(EXERCISE MATERIALS):
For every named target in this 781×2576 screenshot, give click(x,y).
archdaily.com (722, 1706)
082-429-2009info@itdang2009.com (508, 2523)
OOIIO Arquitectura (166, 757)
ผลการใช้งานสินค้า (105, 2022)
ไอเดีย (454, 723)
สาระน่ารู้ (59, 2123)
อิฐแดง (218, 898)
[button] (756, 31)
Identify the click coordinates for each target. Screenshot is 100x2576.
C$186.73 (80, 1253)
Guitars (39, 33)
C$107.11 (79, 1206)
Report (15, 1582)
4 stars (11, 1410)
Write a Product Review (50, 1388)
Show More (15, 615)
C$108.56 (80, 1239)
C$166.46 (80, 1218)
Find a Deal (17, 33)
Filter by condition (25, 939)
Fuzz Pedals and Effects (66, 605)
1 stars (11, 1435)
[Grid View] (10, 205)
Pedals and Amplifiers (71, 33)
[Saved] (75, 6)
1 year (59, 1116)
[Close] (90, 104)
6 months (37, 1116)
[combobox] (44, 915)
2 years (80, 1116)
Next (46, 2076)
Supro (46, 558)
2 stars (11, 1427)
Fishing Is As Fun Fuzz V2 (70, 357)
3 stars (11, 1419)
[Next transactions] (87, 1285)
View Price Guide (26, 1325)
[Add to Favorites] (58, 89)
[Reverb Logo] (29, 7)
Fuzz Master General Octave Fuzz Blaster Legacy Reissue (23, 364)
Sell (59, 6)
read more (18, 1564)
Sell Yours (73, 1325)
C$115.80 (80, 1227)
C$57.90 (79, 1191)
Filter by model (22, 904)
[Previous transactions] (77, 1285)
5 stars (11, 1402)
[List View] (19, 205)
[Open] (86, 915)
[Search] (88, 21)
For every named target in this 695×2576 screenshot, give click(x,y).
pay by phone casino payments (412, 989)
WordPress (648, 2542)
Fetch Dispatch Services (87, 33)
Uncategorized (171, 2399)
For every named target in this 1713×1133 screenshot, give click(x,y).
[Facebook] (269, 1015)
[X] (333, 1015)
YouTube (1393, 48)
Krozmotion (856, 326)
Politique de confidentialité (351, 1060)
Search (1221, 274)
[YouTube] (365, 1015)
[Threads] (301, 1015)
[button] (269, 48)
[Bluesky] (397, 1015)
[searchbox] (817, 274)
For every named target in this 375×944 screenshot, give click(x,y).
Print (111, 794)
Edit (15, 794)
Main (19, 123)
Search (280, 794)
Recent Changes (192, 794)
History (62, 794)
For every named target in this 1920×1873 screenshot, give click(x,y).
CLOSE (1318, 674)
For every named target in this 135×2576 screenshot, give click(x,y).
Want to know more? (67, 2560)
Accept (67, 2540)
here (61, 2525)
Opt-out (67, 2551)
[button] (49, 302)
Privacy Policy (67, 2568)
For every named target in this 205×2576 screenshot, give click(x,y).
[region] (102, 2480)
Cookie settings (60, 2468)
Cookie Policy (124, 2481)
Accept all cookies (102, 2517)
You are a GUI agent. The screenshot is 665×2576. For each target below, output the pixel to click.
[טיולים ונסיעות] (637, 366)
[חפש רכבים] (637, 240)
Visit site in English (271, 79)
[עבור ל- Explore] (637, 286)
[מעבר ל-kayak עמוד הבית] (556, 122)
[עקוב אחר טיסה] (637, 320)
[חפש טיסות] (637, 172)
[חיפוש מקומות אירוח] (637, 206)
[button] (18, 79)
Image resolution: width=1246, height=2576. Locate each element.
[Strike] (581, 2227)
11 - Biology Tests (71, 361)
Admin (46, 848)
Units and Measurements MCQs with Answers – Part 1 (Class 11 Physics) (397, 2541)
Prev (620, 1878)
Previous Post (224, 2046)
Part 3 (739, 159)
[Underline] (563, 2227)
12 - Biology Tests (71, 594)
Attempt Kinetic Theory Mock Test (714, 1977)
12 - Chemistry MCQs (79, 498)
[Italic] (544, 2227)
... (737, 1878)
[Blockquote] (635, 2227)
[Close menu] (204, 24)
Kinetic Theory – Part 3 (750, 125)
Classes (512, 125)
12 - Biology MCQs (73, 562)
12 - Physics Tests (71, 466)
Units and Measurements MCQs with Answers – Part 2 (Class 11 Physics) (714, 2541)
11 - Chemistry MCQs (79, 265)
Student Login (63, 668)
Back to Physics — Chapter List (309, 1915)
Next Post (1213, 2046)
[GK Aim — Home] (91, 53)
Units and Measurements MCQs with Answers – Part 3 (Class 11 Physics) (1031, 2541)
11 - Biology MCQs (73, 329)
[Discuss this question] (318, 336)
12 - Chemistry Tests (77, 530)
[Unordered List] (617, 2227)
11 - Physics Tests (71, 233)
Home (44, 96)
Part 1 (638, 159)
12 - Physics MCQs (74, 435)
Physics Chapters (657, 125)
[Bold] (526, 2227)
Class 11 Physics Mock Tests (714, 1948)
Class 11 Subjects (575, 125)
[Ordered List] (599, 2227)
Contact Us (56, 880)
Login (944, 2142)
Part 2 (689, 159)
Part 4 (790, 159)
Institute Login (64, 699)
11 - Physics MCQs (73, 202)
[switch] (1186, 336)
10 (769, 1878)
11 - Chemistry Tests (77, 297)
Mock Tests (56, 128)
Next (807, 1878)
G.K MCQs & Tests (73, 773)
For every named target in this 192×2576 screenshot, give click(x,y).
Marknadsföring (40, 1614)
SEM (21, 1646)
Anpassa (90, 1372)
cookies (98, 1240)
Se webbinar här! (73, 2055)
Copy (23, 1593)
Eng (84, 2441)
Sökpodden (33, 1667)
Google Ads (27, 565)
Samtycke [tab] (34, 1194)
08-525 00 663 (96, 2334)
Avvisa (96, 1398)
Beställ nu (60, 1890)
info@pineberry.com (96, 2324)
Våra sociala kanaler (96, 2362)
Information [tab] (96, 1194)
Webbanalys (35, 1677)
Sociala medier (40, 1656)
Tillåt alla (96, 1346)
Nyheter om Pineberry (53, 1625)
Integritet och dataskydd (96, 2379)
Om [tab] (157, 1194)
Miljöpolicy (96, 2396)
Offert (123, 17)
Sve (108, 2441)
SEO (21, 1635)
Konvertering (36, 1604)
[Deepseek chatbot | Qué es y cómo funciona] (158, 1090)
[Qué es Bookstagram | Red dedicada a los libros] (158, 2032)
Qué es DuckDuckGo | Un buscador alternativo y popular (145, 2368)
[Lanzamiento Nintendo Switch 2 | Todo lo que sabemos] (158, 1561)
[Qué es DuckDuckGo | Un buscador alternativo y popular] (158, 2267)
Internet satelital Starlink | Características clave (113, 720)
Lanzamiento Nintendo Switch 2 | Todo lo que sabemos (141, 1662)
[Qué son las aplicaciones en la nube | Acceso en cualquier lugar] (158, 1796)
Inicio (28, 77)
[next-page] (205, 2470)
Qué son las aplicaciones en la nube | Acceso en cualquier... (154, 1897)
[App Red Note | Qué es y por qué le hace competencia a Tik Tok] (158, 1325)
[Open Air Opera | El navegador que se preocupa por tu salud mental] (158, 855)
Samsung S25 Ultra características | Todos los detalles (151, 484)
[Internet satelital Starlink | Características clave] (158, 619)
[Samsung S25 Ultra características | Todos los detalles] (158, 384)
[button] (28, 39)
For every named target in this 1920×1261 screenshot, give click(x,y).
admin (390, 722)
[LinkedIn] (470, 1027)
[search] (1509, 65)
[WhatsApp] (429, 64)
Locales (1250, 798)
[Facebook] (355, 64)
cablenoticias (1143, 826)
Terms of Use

(TO DO): Report back each line in the material above that contains the string "Physics".

(TASK OUTPUT):
Units and Measurements MCQs with Answers – Part 1 (Class 11 Physics) (397, 2541)
12 - Physics Tests (71, 466)
Units and Measurements MCQs with Answers – Part 2 (Class 11 Physics) (714, 2541)
Back to Physics — Chapter List (309, 1915)
Units and Measurements MCQs with Answers – Part 3 (Class 11 Physics) (1031, 2541)
11 - Physics Tests (71, 233)
12 - Physics MCQs (74, 435)
Physics Chapters (657, 125)
Class 11 Physics Mock Tests (714, 1948)
11 - Physics MCQs (73, 202)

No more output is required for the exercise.